Materials provided:

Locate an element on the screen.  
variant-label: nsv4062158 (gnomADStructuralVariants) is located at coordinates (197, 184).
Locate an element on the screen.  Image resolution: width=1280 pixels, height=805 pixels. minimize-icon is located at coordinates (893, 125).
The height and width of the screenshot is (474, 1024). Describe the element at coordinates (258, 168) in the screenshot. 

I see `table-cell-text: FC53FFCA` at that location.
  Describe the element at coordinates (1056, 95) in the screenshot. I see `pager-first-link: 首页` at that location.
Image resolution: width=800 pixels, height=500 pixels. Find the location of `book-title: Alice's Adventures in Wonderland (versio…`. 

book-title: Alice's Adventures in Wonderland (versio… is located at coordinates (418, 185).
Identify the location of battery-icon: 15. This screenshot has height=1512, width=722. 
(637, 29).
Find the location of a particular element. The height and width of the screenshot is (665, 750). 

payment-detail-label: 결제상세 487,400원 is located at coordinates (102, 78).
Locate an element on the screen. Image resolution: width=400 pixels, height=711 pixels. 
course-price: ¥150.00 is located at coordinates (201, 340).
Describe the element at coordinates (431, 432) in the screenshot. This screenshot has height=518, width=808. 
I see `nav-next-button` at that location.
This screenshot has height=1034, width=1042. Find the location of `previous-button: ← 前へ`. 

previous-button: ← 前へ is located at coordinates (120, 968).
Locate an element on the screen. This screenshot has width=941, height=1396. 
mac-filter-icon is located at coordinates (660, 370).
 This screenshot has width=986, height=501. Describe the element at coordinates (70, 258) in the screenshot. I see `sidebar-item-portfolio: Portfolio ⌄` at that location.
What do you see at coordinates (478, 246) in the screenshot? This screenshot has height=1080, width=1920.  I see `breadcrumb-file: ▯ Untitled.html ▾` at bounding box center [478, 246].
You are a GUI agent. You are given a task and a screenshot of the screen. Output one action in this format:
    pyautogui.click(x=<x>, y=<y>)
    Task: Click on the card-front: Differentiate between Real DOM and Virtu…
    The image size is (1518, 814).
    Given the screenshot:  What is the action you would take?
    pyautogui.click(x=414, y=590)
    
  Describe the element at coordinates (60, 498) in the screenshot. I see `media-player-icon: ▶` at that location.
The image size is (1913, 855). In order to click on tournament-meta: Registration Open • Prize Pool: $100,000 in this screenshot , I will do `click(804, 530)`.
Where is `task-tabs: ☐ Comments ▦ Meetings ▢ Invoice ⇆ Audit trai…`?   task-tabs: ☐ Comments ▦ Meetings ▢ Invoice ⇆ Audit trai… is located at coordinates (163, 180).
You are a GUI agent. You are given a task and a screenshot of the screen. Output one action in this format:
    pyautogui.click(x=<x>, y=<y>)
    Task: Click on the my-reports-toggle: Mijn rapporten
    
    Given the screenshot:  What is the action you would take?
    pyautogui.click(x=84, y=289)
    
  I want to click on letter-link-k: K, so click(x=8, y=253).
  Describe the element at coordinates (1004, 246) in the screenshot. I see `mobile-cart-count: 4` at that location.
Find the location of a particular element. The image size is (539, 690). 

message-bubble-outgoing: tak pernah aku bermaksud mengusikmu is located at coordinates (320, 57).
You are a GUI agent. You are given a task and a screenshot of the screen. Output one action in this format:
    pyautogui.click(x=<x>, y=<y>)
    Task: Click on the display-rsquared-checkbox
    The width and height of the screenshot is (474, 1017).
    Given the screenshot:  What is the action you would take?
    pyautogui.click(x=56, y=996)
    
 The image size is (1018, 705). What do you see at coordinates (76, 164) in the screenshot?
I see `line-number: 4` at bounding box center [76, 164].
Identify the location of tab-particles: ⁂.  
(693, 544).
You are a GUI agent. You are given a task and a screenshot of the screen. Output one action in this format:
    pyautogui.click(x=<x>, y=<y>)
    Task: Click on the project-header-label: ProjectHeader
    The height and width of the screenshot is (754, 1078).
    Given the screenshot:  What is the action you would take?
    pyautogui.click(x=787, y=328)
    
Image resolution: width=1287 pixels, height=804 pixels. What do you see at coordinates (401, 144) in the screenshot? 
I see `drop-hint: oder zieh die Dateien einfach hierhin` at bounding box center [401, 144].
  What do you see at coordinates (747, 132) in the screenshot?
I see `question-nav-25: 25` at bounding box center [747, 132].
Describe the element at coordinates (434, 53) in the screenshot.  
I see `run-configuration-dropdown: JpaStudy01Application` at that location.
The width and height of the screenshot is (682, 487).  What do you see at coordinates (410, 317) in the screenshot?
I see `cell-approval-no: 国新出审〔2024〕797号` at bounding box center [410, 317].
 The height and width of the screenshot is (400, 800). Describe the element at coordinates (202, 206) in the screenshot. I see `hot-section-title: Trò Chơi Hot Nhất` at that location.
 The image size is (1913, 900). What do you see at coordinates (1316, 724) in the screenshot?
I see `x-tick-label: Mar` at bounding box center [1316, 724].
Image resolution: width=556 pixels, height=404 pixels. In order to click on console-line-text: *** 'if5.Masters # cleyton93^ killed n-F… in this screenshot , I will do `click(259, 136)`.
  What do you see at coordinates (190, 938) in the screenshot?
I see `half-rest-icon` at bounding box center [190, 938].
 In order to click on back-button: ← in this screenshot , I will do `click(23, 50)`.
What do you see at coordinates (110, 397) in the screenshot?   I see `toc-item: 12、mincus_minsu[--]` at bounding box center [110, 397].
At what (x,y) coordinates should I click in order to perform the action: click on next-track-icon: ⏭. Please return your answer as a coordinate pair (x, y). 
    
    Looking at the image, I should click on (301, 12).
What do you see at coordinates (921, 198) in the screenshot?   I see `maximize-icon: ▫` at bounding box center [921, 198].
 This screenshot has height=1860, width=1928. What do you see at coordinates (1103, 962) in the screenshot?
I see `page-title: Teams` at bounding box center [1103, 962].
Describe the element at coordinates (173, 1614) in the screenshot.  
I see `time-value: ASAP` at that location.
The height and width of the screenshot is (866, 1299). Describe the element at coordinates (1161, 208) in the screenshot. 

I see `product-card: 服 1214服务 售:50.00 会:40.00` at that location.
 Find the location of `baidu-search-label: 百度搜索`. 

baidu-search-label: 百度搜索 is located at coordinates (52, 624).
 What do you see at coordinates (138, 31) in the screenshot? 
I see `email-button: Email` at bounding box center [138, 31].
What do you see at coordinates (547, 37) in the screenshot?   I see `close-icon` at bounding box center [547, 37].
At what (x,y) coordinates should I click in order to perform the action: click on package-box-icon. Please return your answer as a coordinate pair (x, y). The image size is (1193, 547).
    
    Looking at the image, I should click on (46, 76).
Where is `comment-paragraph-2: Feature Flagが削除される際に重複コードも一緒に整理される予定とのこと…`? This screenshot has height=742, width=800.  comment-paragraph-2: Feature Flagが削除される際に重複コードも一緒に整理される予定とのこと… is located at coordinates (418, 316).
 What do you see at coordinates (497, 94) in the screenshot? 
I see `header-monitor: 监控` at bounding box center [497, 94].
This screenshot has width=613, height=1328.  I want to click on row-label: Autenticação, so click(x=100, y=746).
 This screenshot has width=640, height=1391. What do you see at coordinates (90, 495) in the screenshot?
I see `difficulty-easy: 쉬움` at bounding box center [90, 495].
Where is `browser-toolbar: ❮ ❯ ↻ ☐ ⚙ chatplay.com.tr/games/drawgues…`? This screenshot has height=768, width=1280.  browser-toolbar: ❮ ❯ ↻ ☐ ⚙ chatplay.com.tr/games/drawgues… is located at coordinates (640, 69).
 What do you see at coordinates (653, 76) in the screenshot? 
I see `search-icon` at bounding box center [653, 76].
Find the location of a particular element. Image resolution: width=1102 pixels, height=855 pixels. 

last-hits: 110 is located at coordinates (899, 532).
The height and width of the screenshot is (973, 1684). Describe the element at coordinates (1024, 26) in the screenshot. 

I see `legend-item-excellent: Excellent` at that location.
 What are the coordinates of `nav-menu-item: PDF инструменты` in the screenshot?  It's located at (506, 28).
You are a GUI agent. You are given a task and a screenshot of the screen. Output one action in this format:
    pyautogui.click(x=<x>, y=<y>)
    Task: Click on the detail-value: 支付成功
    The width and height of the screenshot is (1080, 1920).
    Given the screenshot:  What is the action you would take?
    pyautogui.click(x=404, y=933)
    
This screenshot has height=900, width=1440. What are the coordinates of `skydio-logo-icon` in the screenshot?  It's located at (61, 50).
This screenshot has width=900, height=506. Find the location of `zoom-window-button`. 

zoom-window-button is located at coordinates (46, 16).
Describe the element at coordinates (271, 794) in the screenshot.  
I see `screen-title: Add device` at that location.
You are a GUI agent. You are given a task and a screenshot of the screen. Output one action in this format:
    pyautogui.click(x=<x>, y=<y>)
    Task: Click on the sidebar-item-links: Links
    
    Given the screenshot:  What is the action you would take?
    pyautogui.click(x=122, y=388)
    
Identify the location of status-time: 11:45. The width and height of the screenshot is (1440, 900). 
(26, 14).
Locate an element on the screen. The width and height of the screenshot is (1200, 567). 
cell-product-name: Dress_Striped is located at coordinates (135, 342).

Work item: Rewrite the material above as a numbered list, leaving out blank lines, from the line containing "Locate an element on the screen. The" through the end of the material, inclusive.

Solution to this exercise:
1. Locate an element on the screen. The width and height of the screenshot is (1200, 567). 
2. cell-product-name: Dress_Striped is located at coordinates (135, 342).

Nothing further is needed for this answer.